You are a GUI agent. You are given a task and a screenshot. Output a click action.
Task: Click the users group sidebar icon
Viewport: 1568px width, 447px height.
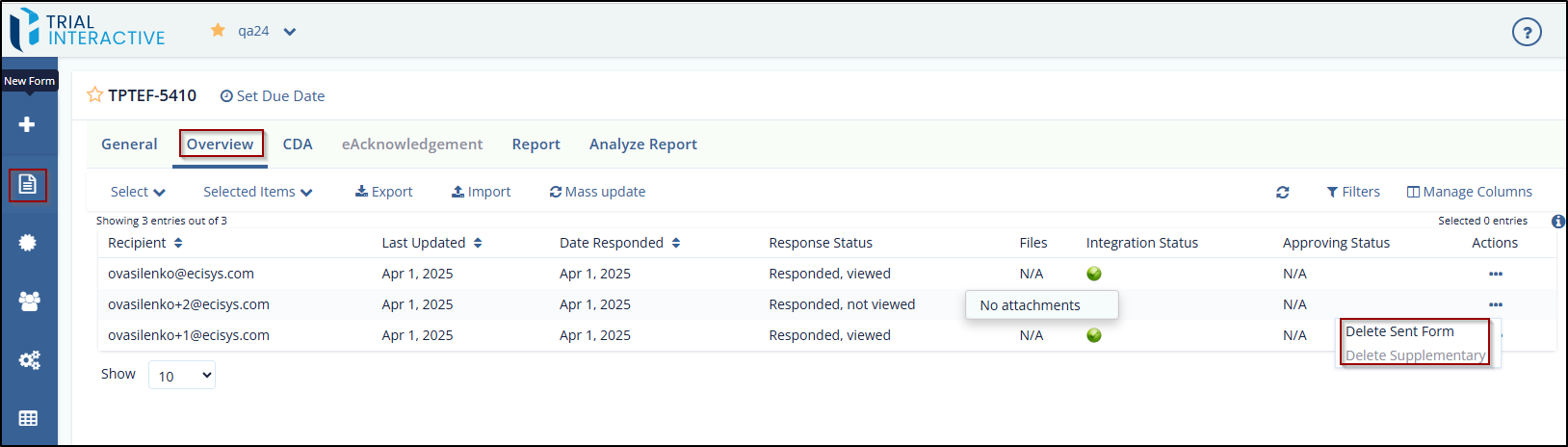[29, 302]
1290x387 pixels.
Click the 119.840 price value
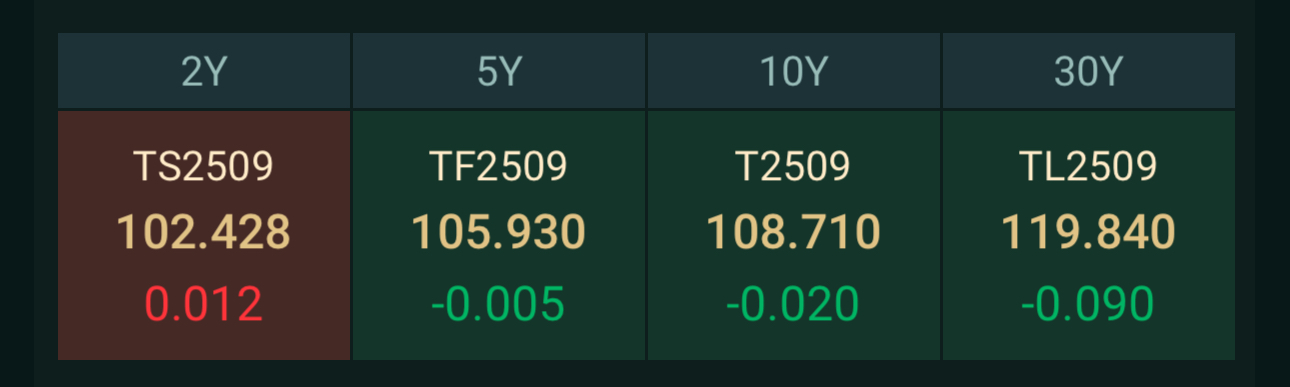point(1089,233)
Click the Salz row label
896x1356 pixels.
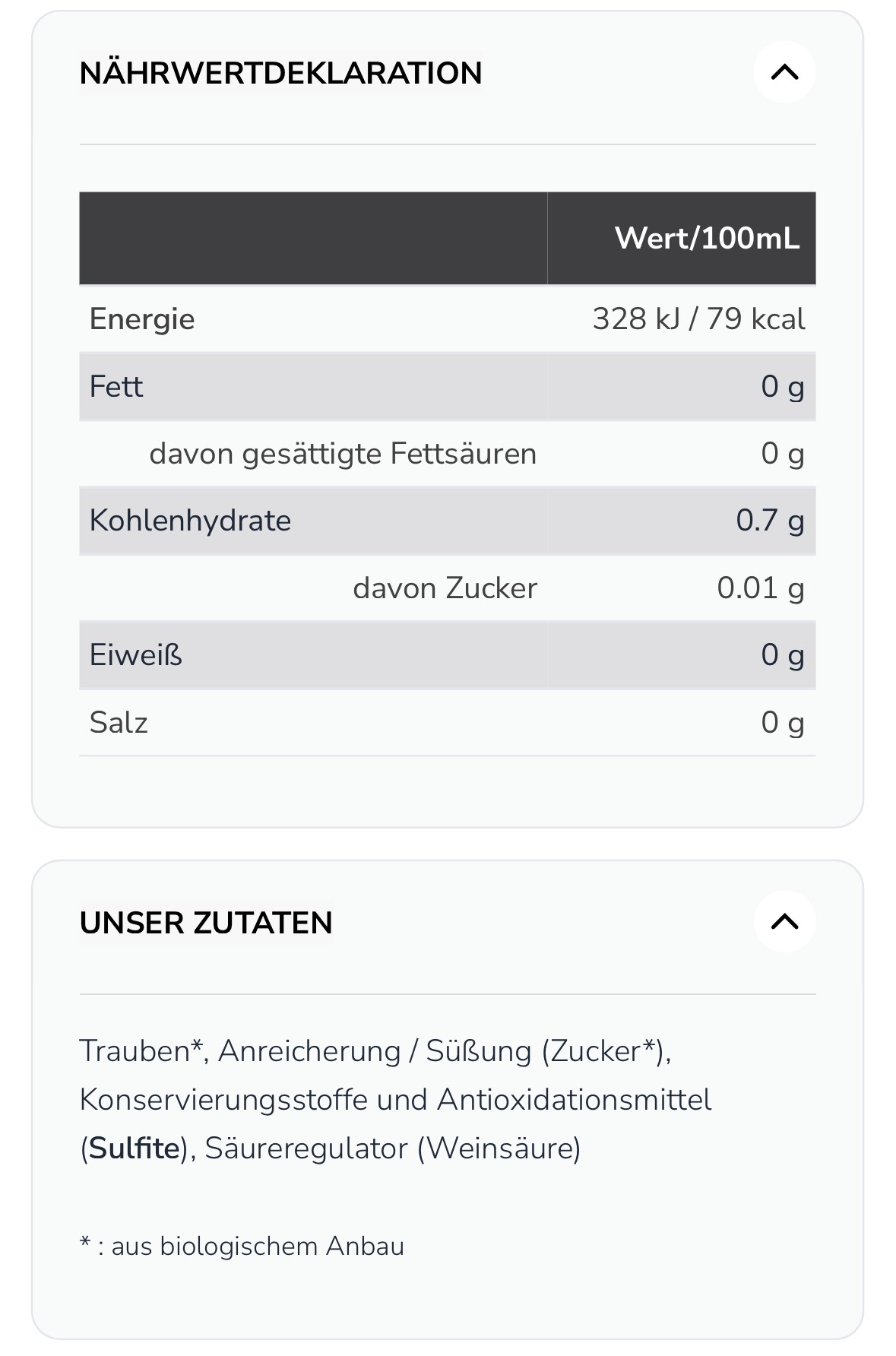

Instructions for the task:
Output all of the data above again line for line, leaving out the pictures.

Answer for the task:
You are a GUI agent. You are given a task and a screenshot. Output a click action.
Task: Click the users group sidebar icon
Viewport: 1568px width, 447px height.
[29, 302]
1290x387 pixels.
Click the 119.840 price value
point(1089,233)
Click the Salz row label
896x1356 pixels.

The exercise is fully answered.